- Born: 1929
- Died: 21 November 2025 (aged 95–96) Northampton, England
- Occupation: Footwear historian
- Awards: Member of the Most Excellent Order of the British Empire

= June Swann =

British footwear historian (1929–2025)

June Marion Swann MBE (1929 – 21 November 2025) was a British footwear historian, formerly the Keeper of the Boot and Shoe Collection at the Northampton Museum and Art Gallery in England, where she worked for 38 years from 1950 to 1988.
==Career==
===Northampton Museum===
Swann graduated with a degree in geography in 1949, and began to work at Northampton Museum and Art Gallery the following year. The town was a historical center for the production of shoes, and she took charge of curating the museum's collection of shoes and related artefacts, the world's largest collection of historical footwear, with the title of Keeper of the Shoe and Boot collection. In the late 1950s she inaugurated the study of shoes hidden in buildings as charms, starting a collection of found shoes and the Hidden Shoe Index at the Northampton Museum. Swann has been called "the world's leading authority on historic shoes". She became a Member of the Order of the British Empire in 1976, for her work at Northampton Museum.

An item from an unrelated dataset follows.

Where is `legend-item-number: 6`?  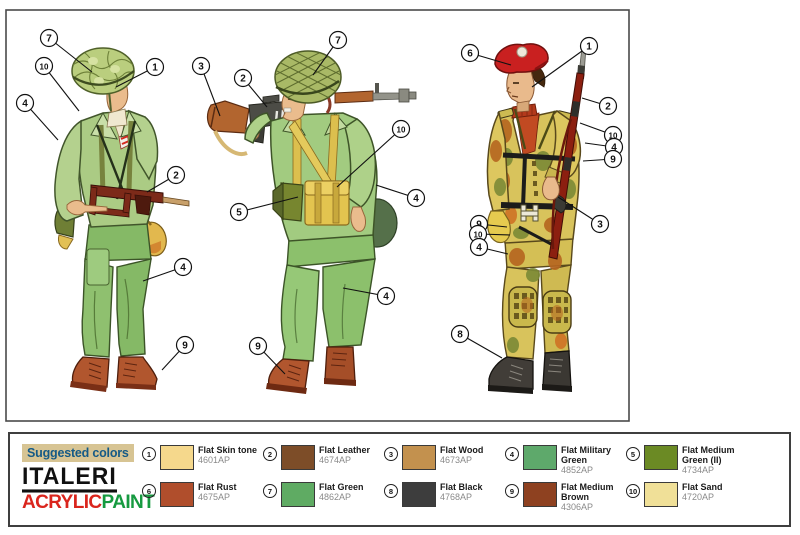
legend-item-number: 6 is located at coordinates (149, 491).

She was a founder member of The Costume Society, and its chairman from 1980 to 1987.
===Retirement and freelance work===
She retired in 1988 and became a freelance consultant. After retirement she travelled to Sydney to catalogue the Joseph Box Collection at the Powerhouse Museum. She also assisted with the cataloguing of the Cordwainers College Historical Shoe Collection, from 1992 to 2000. She was engaged by museums around the world to identify shoes in their collections.
==Death==
Swann died on 21 November 2025, at the age of 95–96.

==Publications==
- Shoes concealed in buildings, Northampton County Council, 1970
- A history of shoe fashions, Northampton County Council, 1975
- Shoe Buckles: Catalogue of Shoe and other Buckles in the Northampton Museum, Northampton Borough Council, 1981
- Shoes, Batsford Books, 1982.
- Shoemaking, Shire Books, 1987. Reprinted 1993, 1997, 2003, 2008.
- "Shoes Concealed in Buildings", Costume Society Journal 30 (1996), pp. 56–69.
- History of Footwear in Norway, Sweden and Finland: Pre-history to 1950, Coronet Books, 2001.